What is expected » From the entries below, return every line that includes the word "Sortierung".
Source records below:
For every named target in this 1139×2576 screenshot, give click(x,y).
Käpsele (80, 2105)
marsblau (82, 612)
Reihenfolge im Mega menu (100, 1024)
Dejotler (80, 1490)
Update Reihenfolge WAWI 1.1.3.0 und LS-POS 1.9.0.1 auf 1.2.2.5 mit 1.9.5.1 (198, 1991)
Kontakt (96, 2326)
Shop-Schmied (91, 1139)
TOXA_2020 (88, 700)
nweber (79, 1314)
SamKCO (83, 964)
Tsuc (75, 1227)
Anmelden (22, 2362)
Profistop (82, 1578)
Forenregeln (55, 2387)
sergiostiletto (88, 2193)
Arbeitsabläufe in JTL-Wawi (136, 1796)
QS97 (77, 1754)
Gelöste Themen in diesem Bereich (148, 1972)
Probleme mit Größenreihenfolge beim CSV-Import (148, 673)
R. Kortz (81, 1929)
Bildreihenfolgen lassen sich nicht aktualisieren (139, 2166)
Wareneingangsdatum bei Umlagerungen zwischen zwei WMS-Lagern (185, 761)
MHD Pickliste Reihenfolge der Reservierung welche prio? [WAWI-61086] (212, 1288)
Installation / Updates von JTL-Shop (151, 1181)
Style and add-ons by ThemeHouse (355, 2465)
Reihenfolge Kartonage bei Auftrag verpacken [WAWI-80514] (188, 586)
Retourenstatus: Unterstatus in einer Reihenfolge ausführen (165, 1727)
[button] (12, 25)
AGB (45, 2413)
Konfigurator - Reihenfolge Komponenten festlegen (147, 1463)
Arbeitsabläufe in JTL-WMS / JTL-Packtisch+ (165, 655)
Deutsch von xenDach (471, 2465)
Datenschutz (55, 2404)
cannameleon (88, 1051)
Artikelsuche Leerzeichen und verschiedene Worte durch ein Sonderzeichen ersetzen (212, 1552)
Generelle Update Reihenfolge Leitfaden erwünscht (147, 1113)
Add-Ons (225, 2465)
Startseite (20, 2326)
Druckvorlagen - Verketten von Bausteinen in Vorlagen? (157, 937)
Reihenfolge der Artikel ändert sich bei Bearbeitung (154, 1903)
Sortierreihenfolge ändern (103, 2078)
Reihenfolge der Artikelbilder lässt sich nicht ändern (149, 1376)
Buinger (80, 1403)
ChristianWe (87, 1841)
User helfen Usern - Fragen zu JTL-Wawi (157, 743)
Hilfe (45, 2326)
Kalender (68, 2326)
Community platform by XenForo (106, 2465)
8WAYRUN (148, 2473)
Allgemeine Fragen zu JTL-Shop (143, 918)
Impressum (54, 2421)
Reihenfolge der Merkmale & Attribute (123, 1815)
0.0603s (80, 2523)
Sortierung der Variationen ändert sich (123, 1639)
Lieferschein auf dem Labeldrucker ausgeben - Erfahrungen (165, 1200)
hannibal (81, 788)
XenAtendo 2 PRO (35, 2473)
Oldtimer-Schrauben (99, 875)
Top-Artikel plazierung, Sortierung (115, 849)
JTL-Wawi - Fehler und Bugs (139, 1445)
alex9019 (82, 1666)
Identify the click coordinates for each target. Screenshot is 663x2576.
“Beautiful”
End of Source records.
Problem solution »
Sortierung der Variationen ändert sich (123, 1639)
Top-Artikel plazierung, Sortierung (115, 849)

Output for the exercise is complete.